TASK INPUTS START

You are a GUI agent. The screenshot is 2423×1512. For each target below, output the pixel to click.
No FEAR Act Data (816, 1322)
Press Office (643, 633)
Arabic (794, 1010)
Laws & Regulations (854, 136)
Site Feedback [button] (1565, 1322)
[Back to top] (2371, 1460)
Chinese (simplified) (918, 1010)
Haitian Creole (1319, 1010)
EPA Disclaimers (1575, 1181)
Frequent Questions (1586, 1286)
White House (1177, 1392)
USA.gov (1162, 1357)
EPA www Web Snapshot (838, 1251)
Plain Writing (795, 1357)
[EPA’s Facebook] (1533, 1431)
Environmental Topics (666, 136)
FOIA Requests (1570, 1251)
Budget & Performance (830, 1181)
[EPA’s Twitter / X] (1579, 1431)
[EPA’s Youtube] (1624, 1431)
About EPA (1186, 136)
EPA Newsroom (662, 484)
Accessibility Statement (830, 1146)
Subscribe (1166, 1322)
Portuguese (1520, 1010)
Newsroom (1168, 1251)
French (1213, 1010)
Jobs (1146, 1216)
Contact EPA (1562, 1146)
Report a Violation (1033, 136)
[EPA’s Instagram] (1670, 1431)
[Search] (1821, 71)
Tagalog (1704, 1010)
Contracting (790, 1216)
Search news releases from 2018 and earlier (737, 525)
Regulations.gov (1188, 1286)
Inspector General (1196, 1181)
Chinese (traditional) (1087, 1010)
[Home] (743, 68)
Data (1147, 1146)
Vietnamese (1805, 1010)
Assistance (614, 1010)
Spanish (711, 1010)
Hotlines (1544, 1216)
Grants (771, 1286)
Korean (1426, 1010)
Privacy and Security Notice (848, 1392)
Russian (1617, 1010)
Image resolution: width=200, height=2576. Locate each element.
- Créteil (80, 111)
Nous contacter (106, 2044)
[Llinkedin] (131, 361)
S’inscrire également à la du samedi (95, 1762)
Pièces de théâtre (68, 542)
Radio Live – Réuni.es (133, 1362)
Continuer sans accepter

TASK INPUTS END

→ **WHAT YOU NEED TO DO**: Show every line in the entries above that contains the string "each".

→ **PROBLEM SOLUTION**:
You are a GUI agent. The screenshot is 2423×1512. For each target below, output the pixel to click.
Image resolution: width=200, height=2576. Locate each element.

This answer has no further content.